Jim Miller, discussing customer-satisfaction surveys, highlights a common error of inference:
Consumer Reports does not seem to understand that all its surveys, not just those on cars, have a systematic problem; the respondents are self selected, which often biases the results, as any good survey researcher can tell you.
So (following Jim’s example) if the Consumer Reports survey shows the Camry as more reliable than the Corvette, is this because the Camry is really more reliable or is it because people who buy Corvettes tend to drive them hard? The reliability data provided by Consumer Reports do not provide enough information to answer this question.

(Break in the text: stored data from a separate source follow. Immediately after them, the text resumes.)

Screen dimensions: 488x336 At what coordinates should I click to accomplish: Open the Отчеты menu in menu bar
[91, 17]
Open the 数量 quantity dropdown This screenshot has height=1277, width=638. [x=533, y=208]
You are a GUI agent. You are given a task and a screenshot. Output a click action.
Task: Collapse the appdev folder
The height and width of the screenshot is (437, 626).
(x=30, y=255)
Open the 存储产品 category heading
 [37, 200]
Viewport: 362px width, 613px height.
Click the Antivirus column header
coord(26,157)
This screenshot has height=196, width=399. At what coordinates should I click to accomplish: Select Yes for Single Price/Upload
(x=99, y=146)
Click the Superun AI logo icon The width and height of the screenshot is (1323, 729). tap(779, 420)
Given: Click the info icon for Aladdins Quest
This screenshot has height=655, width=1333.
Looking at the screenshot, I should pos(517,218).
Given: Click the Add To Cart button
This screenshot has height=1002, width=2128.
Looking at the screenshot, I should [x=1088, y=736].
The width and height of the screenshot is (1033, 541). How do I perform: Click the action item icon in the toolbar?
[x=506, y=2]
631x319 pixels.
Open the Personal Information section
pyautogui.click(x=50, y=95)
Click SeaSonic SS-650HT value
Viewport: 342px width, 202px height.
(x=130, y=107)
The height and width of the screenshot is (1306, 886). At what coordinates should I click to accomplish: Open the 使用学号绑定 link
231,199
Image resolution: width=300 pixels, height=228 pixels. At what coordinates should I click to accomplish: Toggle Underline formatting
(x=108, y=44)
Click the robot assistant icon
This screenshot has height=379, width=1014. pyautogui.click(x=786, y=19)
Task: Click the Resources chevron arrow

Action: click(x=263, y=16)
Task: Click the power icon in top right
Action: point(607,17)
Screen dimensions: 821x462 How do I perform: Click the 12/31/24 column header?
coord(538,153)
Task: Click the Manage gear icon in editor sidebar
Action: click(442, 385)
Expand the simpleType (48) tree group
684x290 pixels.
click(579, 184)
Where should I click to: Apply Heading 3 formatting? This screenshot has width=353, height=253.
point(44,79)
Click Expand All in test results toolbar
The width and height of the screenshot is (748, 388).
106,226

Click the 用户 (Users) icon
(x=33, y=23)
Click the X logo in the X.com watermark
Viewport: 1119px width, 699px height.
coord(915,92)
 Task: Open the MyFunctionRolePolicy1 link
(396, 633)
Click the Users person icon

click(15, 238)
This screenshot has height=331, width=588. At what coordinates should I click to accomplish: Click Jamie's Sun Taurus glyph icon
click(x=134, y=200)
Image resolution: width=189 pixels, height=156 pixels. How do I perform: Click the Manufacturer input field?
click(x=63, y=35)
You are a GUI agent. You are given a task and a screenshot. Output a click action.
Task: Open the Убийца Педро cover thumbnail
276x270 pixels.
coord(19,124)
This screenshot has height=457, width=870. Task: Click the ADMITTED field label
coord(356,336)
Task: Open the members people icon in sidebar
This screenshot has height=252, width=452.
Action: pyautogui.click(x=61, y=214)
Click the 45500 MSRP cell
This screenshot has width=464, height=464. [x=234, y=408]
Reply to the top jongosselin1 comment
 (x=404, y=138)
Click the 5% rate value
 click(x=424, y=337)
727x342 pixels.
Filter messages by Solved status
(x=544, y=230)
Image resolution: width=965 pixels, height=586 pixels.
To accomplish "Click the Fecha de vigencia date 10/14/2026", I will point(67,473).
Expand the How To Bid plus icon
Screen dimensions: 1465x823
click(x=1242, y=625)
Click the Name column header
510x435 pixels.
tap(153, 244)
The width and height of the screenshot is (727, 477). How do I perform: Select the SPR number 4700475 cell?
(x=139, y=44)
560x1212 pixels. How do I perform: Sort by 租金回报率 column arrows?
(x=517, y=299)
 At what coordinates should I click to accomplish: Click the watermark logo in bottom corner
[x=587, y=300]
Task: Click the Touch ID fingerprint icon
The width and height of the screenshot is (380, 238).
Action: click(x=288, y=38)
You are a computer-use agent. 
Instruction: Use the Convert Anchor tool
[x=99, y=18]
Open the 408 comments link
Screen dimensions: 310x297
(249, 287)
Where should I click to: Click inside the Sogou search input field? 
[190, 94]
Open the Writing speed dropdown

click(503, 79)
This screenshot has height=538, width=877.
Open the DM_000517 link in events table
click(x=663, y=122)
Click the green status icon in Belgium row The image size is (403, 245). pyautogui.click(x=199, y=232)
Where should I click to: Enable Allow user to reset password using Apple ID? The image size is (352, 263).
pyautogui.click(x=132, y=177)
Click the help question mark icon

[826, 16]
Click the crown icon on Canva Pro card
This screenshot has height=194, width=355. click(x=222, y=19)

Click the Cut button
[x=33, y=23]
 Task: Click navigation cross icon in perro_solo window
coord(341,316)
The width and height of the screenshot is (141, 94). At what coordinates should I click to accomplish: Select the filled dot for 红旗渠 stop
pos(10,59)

Similar cases of flawed inference abound and undoubtedly contribute to policy errors. For example, Congressmen often say that their constituents’ letters and phone calls to them indicate support for their position on this or that issue. But if few people contact a Congressman to object to his position on an issue, does that really mean that few constituents object? It might mean that most of the constituents who object assume, perhaps for good reason, that the Congressman will ignore their opinions, and therefore do not bother to contact him. (A friend of mine once telephoned the office of the late Sidney Yates, D-IL, to complain about Yates’s position on some issue. The staff person who took my friend’s call asked him if he was one of those people who listened to Rush Limbaugh, then hung up on him. I am guessing that my friend never called back and that Yates received few critical calls overall.)
There are many other examples of this phenomenon. In my experience, people who work in medicine often overestimate the risks of motorcycling and other risky activities. It’s easy to understand why they do this, since they see many people who have suffered terrible injuries while engaging in such activities. However, the population samples that they see are not representative and therefore their conclusions are unreliable. (I assume that motorcyclists, skydivers et al who have been involved in their activities for some time have generally good ideas of how much risk they face, and have decided that on balance the risk is worth taking. Problems come from outsiders who overestimate risks and/or underestimate benefits, and who think it’s their prerogative to calculate other people’s tradeoffs.)
Public education about basic statistics may be the only way to reduce the negative consequences of such widespread errors of inference. There are already plenty of activists who seek to “educate” us and “raise our awareness” about various issues, many of them frivolous. It’s too bad that we do not have statistics activists as well.